To make dressing for the occasion a little easier, we've narrowed it down to a palatable five points to keep you on an elegant straight and narrow.

1. Don't shy away from colour

Amber Le Bon wears a striking blue shirt dress to the Serpentine Gallery annual party. Credit: WireImage

Though sunnier climes have us wanting to crack out the pastels, winter brings it with it an arguably chicer palette. Think burgundy, forest green, rust and navy, all of which look stunning alongside metallic accessories. 

If, however, you've been waiting months for an excuse to dress head-to-toe in black, then do so, and add pops of colour to your look with punchy accessories and interesting footwear. There might be rules around wearing black to a summer wedding, but those guidelines are relaxed this time of year. If you're wary, opt for a print with a black base instead. 

2. A cover-up is key

Katie Holmes opted for a wool coat that nicely toned down her glamorous satin maxi dress. Credit: GC Images 

So often stylish outfits are ruined come evening by throwing on a so-so grey wool coat that's seen better years, so it's worth investing in a cover-up that you love that will add to your outfit. The chances are that you'll be wearing it a lot on the day as weddings often involve quite prolonged periods of hovering, so for winter, we suggest opting for a chic coat (a trench or pea coat are good options) or cape that you'll feel comfortable in both indoors and outside.

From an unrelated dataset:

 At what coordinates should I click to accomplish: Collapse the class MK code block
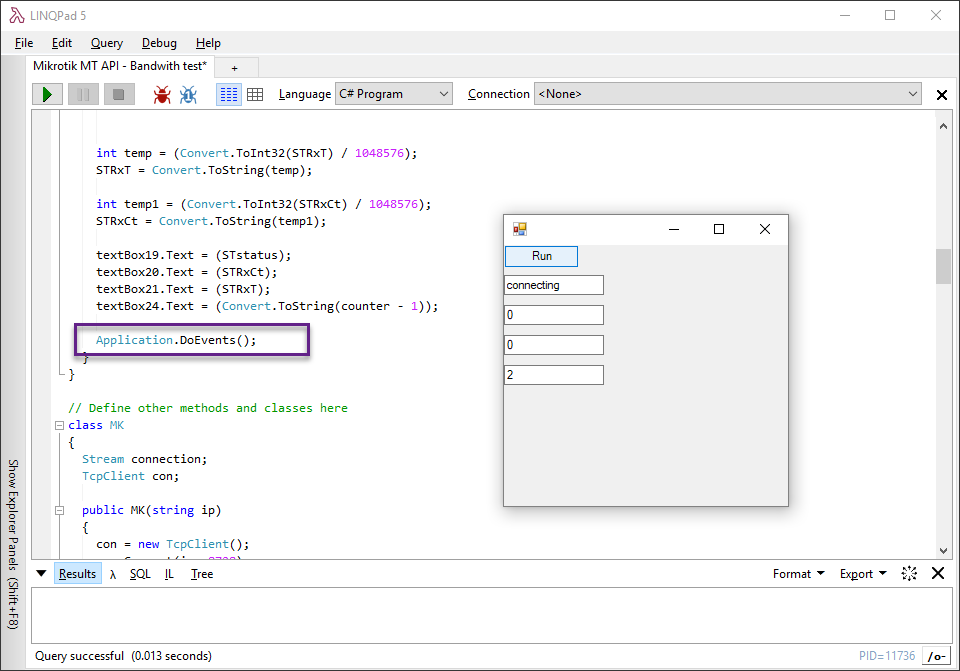[x=60, y=426]
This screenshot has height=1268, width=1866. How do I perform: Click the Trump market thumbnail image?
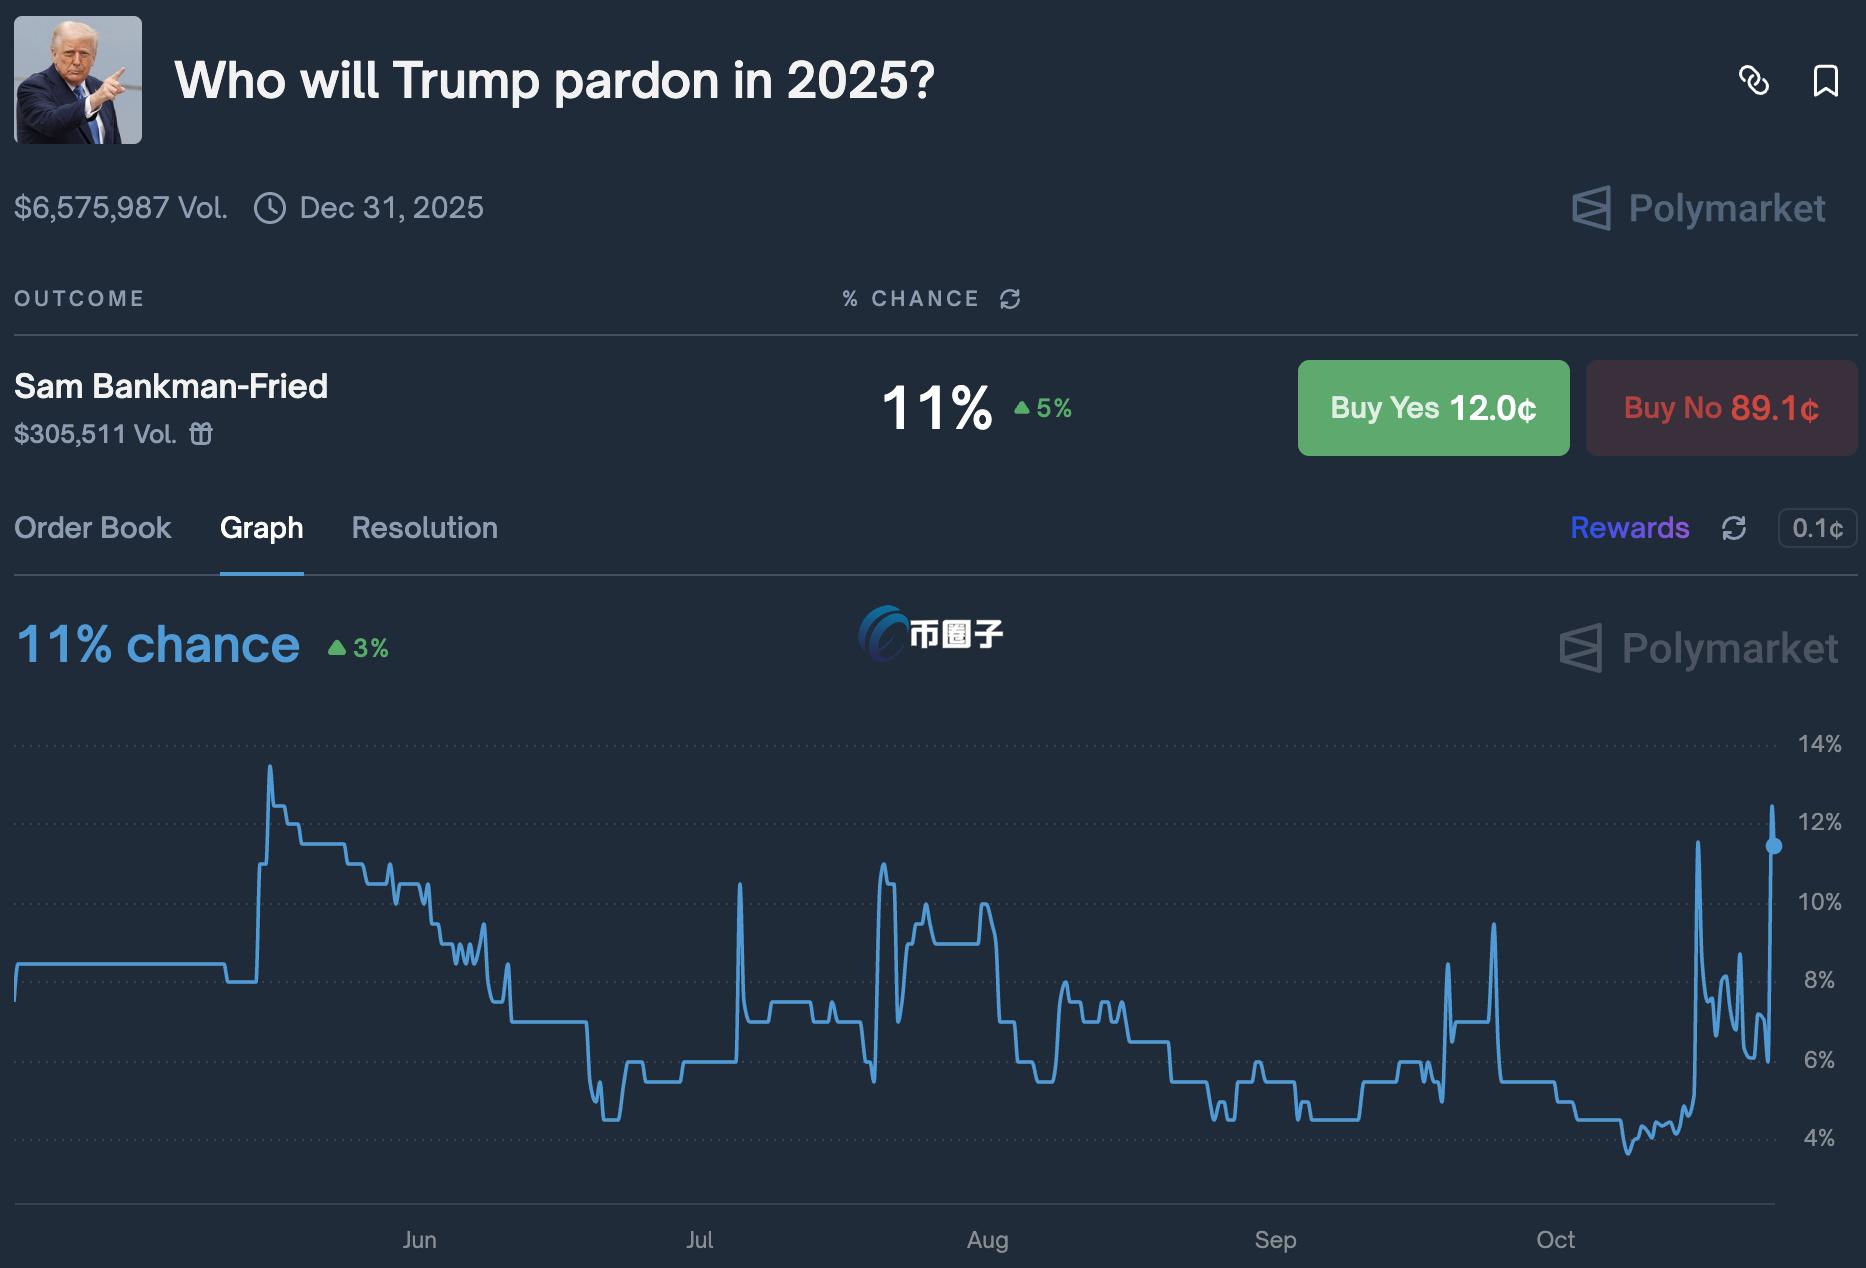78,80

To ensure that you won't want to whip off your only source of warmth the first chance you get, try accessorizing it with a brooch, or opting for a coat in a tonal shade which forms part of your look. 

3. Rethink footwear 

Angela Scanlon opts for platforms for the Fashion Awards Credit: WireImage 

While you might be keen on plumping for your silk organza pumps or a pale jewelled mule, a winter wedding requires a little more thought than throwing on your go-to fancy heels. 

Steer clear of suede if you can (unless the wedding is based entirely indoors, and even then consider the consequences they'd suffer if a drink were spilt on them) and try to avoid light colours (it only takes one rainy day to ruin a pair of pale heels). Avoid spindly heels and opt for a chunky or platform shoe that you can walk comfortably in all day and night. 

There's also nothing more miserable than cold feet, so to ensure your tootsies stay toasty, wear shoes that don't leave the majority of your foot bare. If you've got your heart set on that pair of jeweled sandals, wear some sparkly socks (see & Other Stories) or 20 denier tights underneath for a modern look a la Alexa Chung. 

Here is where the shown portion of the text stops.